Faye Newton, soprano
Caecilia Concert
Stefano Rossi, violon
Jamy Savan, cornet à bouquin
Kathryn Cok, clavecin, orgue
Adam Woolf, trombone
Wouter Verschuren, dulciane 

Abbatiale de Cercles – 20h30

Le programme du soir nous renvoie encore au XVIIème siècle mais, cette fois-ci, nettement plus au sud. C’est en effet à l’effervescence artistique de la ville éternelle que l’excellent Caecilia Concert s’apprête à rendre hommage. Des compositeurs vénitiens seront à l’honneur jusque à l’entracte avant de laisser parler leur influence sur les grands compositeurs allemands de l’époque. Perçant le silence liminaire la superbe sonate n°14 de Dario Castello est frappante de beauté et d’équilibre sonore. La diversité des timbres est sublimée par le geste interprétatif et la cohérence rythmique de l’ensemble. Cette entente trouvera son apogée lors de la Chromatic Recercada de Frescobaldi, dont les contrepoints complexes et savoureux viendront caresser l’oreille et flatter avec caractère les instincts polyphonistes. La variété des pièces et des instruments mobilisés permettra à chaque musicien de mettre en avant ses nombreuses qualités. On notera de charmants duos dulciane & trombone, notamment lors de la sonate n°9 de Weckmann aux stacatti parfaitement maîtrisés. Le corniste Jamy Savan aura quant à lui maintes fois l’occasion de faire entendre la beauté de son phrasé. Dialoguant toujours brillamment avec le chant il parvient à tirer d’un instrument notoirement injouable des traits d’une grande subtilité et d’une expressivité incroyable.
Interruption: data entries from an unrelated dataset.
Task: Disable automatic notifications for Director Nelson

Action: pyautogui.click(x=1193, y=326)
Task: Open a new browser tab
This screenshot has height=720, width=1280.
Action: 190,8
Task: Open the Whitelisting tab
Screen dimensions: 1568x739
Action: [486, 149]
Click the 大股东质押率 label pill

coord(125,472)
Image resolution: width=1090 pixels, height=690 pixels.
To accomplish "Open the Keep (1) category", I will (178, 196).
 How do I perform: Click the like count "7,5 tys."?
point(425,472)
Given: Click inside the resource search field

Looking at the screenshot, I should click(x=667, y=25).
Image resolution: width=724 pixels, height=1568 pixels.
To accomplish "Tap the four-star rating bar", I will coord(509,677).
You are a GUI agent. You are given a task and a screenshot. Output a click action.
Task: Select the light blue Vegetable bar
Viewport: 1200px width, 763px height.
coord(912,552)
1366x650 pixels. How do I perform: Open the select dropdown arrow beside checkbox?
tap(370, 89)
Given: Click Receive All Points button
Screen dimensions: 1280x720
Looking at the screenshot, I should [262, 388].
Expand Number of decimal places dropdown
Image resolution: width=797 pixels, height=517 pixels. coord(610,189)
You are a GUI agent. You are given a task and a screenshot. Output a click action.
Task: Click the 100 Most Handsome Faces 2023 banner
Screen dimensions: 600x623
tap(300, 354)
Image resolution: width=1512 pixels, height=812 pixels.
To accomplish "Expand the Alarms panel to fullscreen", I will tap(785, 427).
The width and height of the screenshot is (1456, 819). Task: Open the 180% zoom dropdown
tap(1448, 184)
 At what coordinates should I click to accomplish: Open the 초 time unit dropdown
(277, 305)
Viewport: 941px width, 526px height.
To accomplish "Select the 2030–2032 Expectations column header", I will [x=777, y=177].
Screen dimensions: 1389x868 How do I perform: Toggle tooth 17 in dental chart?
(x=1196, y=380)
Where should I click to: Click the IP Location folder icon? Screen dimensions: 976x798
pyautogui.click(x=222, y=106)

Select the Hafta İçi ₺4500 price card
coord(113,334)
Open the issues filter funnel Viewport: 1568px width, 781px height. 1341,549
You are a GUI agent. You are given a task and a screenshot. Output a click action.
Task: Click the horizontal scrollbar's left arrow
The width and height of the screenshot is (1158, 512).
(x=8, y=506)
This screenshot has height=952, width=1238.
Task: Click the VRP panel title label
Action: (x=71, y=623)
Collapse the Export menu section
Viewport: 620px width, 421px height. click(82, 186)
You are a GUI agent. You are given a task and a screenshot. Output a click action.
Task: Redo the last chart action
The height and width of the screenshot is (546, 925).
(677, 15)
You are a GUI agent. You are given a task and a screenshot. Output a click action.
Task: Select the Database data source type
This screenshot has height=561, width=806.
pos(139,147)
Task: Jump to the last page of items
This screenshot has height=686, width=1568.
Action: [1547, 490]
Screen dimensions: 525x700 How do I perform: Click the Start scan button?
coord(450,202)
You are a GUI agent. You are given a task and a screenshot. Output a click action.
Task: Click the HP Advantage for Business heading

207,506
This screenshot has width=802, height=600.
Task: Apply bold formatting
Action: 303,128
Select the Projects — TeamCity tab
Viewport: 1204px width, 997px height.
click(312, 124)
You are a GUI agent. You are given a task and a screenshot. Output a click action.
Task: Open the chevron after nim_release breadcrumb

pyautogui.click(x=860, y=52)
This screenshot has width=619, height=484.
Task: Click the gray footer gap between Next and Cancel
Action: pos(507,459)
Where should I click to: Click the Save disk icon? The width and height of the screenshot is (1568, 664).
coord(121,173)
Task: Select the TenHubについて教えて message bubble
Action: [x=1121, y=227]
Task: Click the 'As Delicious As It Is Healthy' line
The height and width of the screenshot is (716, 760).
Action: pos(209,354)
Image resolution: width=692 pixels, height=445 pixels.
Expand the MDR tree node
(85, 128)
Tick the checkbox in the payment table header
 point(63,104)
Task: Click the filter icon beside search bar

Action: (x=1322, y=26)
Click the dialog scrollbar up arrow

Si la voix de Faye Newton est étonnante, claire et brute à la fois, son style est exempt de toute fioriture. Quelques trilles et ornements bien sentis l’assouplissent bien un peu mais on sent d’abord chez elle une volonté de s’intégrer au discours musical, de prendre part aux contrepoints si caractéristiques de cette musique. Elle n’est pas là pour singer la Diva gesticulant sur son tapis d’instruments. Sa voix est aussi un instrument. Particulier, certes, incarnation et transport de sens, mais qui ne domine pas outrageusement l’ensemble et vient simplement prendre sa place au sommet de l’édifice. Du très beau Quam pulchram est de Giovanni Paolo Cima à la perfection du Jesu mi dulcissime d’Alessandro Grandi on gardera cette impression d’osmose. La soirée s’achève avec une pièce de Buxtehude, Quemadmodum desiderat servum, riche en vocalises et en réponses instrumentales, le tout emmené avec cette vigueur et cette confiance métrique qui auront fait merveille durant tout le concert.